> [DIRECTIONS]: After locating the line with "Where should I", set down that line and all the lines that follow it, unchanged, to the end of the records; omit the pictures.

> [DATA FOR REVIEW]:
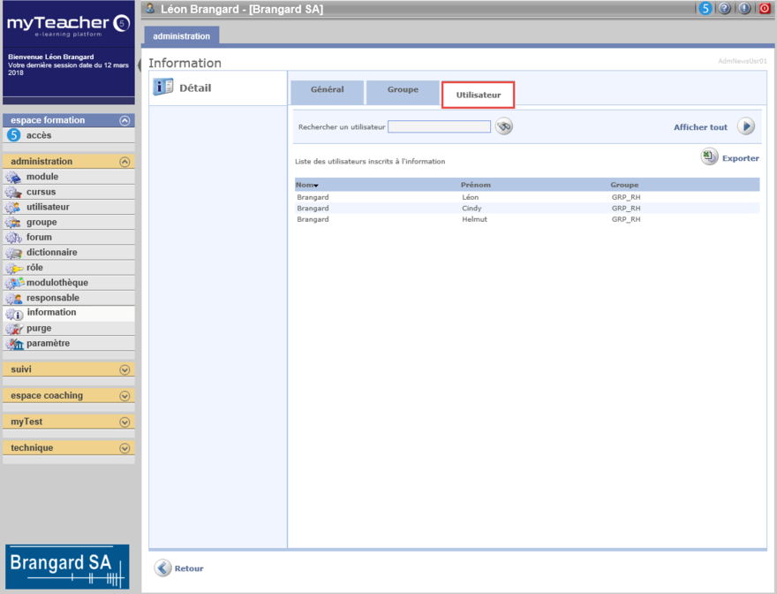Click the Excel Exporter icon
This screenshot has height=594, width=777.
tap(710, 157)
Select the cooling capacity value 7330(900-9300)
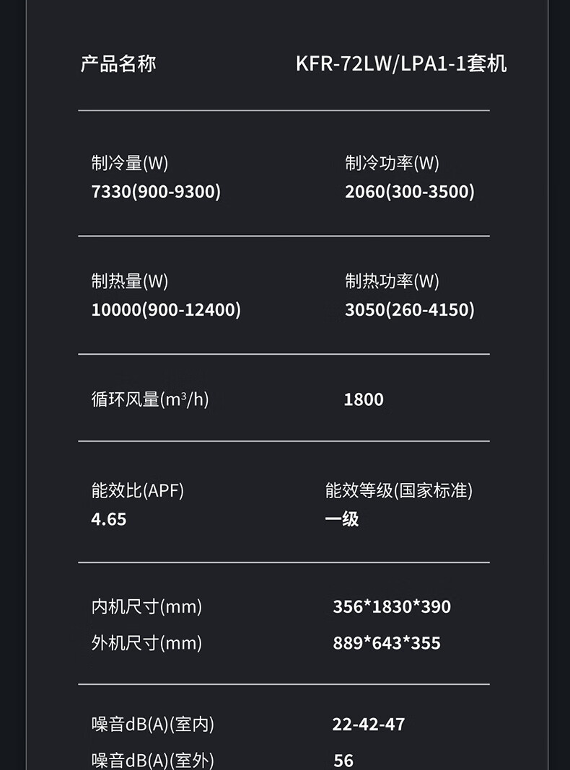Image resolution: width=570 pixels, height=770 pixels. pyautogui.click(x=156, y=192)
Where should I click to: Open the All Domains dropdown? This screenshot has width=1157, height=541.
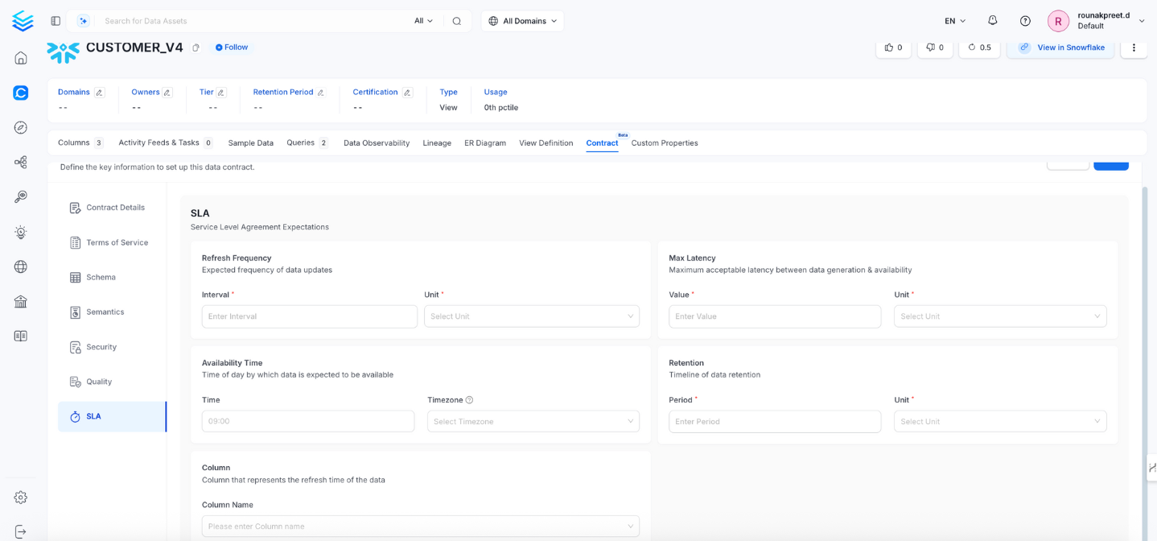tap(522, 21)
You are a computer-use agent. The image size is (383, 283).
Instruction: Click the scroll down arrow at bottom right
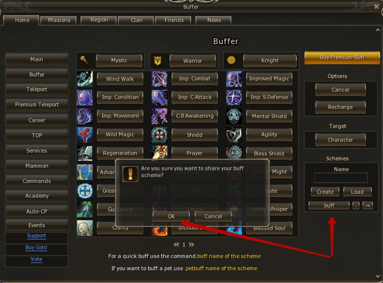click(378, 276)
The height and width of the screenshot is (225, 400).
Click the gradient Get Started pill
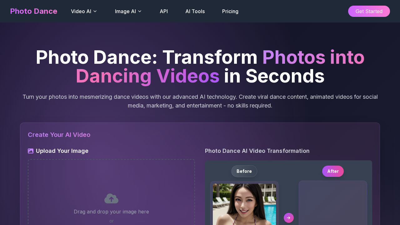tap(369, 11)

> [RESPONSE FOR THIS EXERCISE]:
Where should I click to: Open the All Domains dropdown? This screenshot has width=1157, height=541.
tap(522, 21)
You are a computer-use agent. The image size is (383, 283).
Instruction: Click the scroll down arrow at bottom right
click(378, 276)
The height and width of the screenshot is (225, 400).
Click the gradient Get Started pill
tap(369, 11)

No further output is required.